Rhode Island Secretary of State Nellie Gorbea, a Democrat, said that while Wyden’s bill would not have a major impact on states like hers that offer mail-in ballots and that she welcomes the conversation, she does foresee many of her colleagues in other states having a problem with the federal authority.
“The Constitution says that states run elections,” she said, “and you’re changing things in state law.”
Matt Dietrich, public information officer for the Illinois State Board of Elections, said he doesn’t think Congress can force states to transition to that kind of system by November. He believes in vote-by-mail systems, he said, but right now the priority is ensuring the state is more prepared for the general election.
“If it’s like this in November, we’re going to have to have a contingency plan that involves more than us asking local election officials to be in touch with their health departments,” Dietrich said. “That’s not going to be enough.”
After Illinois’ primary, Dietrich hopes to work with the state’s legislature and political parties to eventually move to an all vote-by-mail system. In the meantime, he wants to establish a database that would automatically mail ballots to voters who requested them in previous elections, while also exploring the governor’s emergency powers when it comes to elections.
Several states have significant emergency powers related to elections, though the details vary.

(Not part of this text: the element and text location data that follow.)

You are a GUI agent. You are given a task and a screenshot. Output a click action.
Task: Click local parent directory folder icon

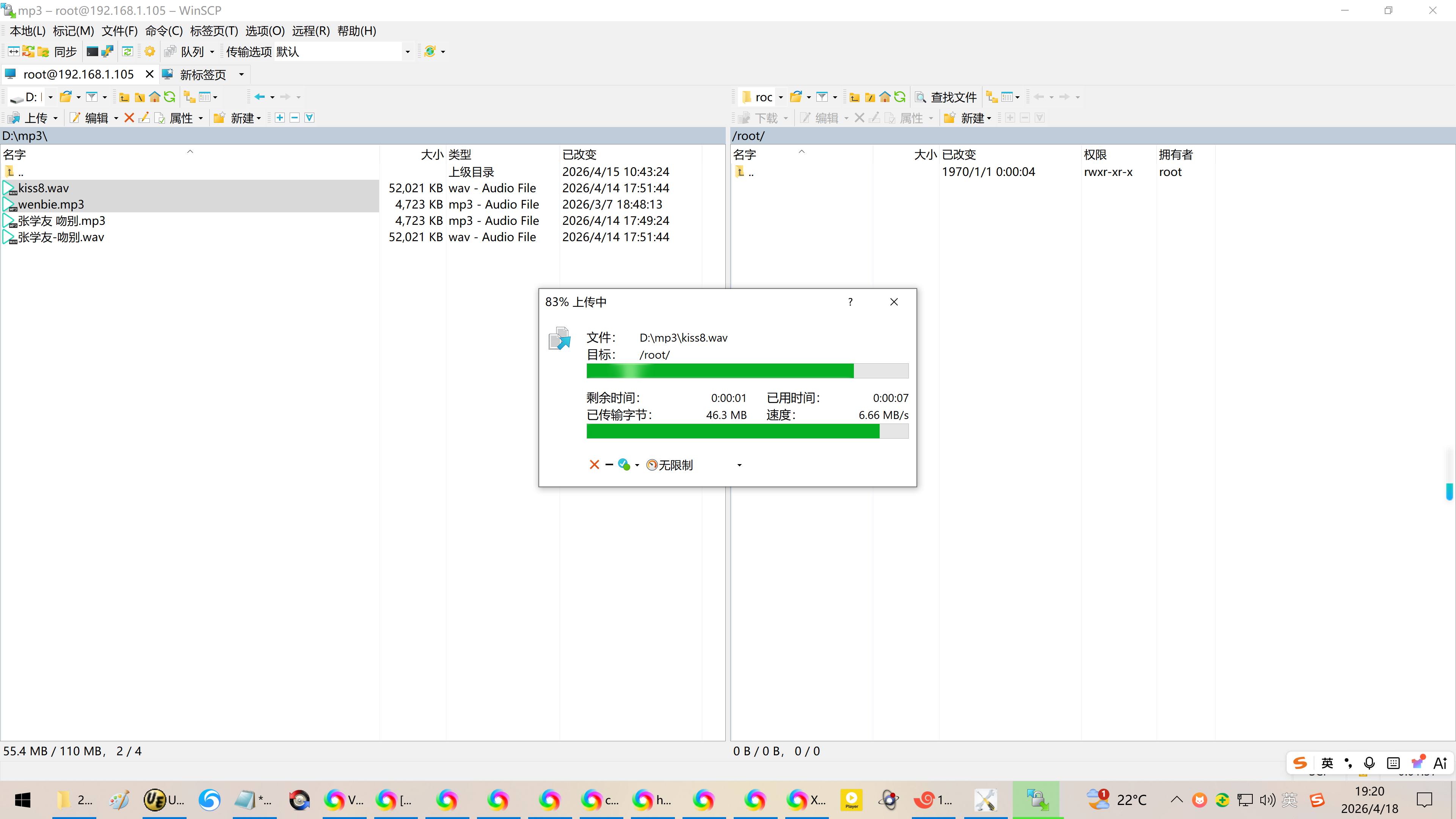click(124, 97)
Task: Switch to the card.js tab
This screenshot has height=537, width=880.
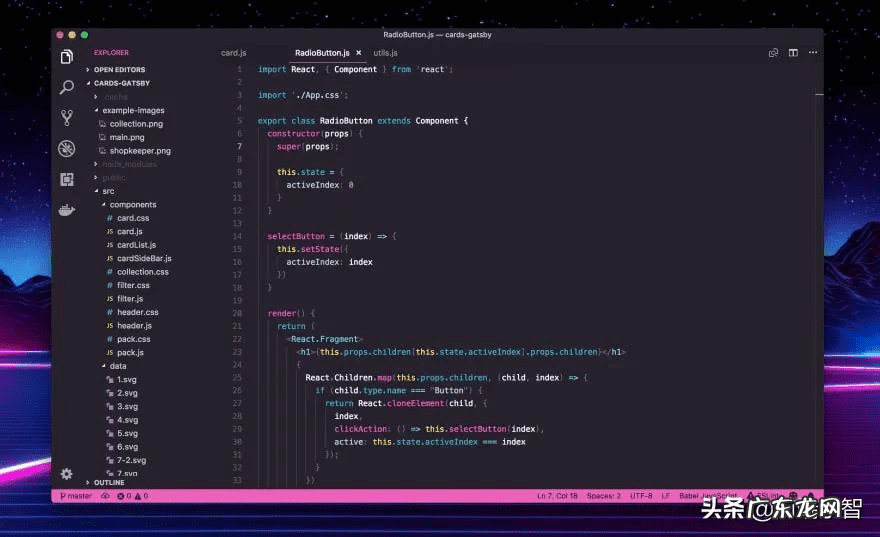Action: 234,53
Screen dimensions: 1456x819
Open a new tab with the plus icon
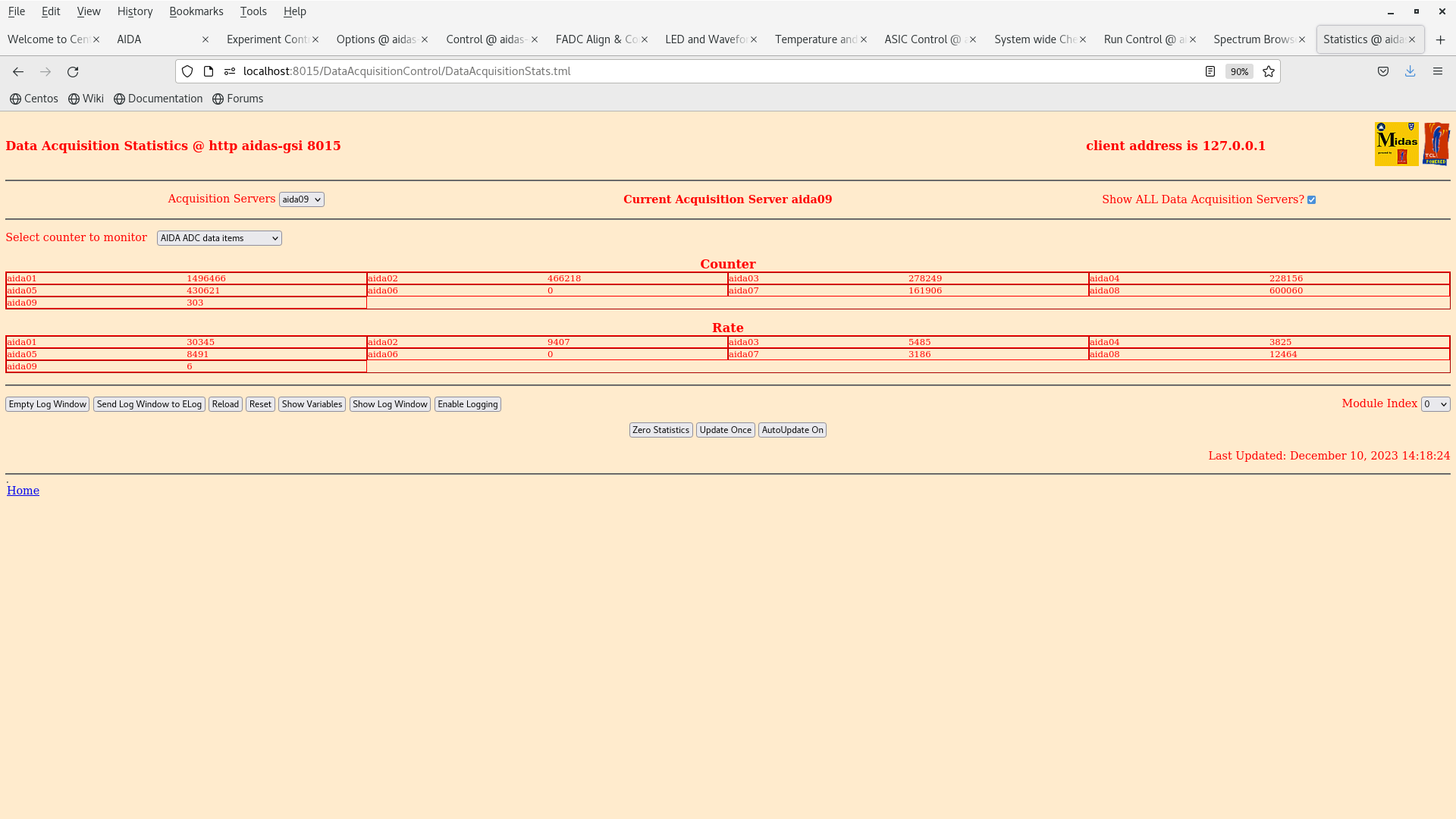(1440, 39)
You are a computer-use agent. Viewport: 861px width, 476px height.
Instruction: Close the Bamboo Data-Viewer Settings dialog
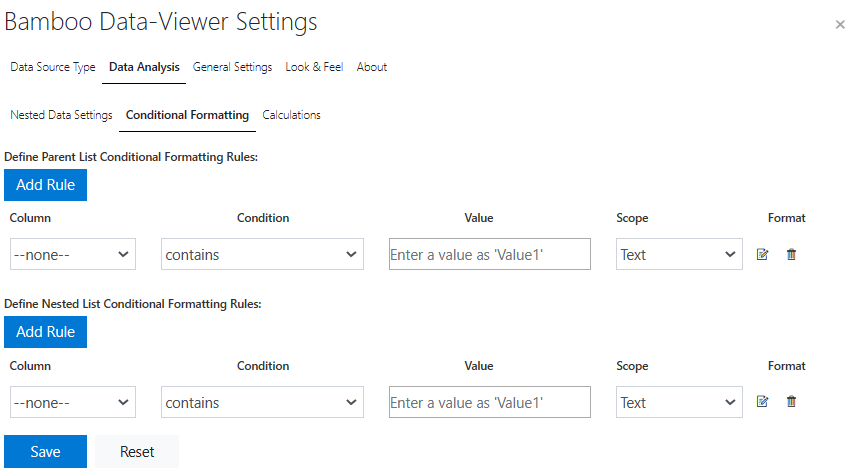(x=839, y=24)
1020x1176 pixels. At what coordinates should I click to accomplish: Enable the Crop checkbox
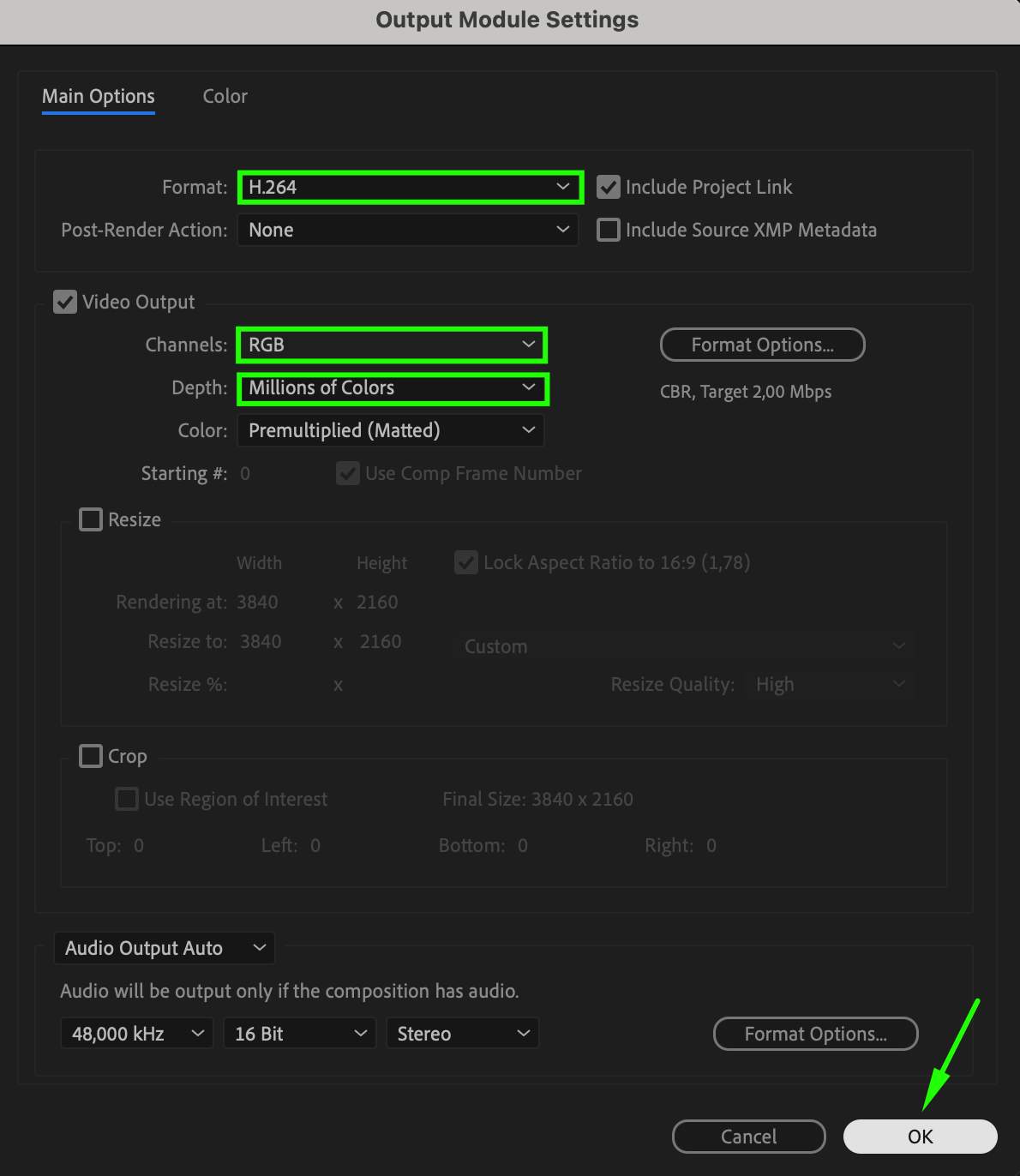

Six states can delay elections because of an emergency, while many more can relocate polling places. Officials in Ohio and in some Arizona and Illinois counties ordered polling places moved from retirement homes to other locations.
In Cook County, Illinois, which encompasses Chicago, officials moved more than 100 polling locations, Dietrich said. The state went to court this week to successfully mail ballots to affected nursing homes. Prairie State election officials notified voters this week that their polling places changed.
In other states, including Pennsylvania, lawmakers are now introducing legislation to move to a vote-by-mail system. Meanwhile, Massachusetts Secretary of State William Galvin, a Democrat, is seeking emergency election powers to respond to the coronavirus, including to postpone the election or move polling places.
Many more voters have asked for mail-in ballots, Dietrich said. At this time in 2016, Illinois sent out 152,000 requested absentee ballots. This year, the state sent out 240,000. Similarly, other states reported higher numbers of voters who chose to vote absentee.
The U.S. Centers of Disease Control and Prevention, in a recent advisory, recommends poll workers routinely clean and disinfect surfaces and voting equipment, provide hand sanitizer and thoroughly clean bathrooms. Officials also encourage voters and poll workers to stay home if they are sick.
In Central Illinois, Tazewell County Clerk John Ackerman said he’s doing all those things to run a successful election.
“We encouraged everyone who had concerns to have their voices heard without hesitation,” he said. “We don’t want people staying home and not voting.”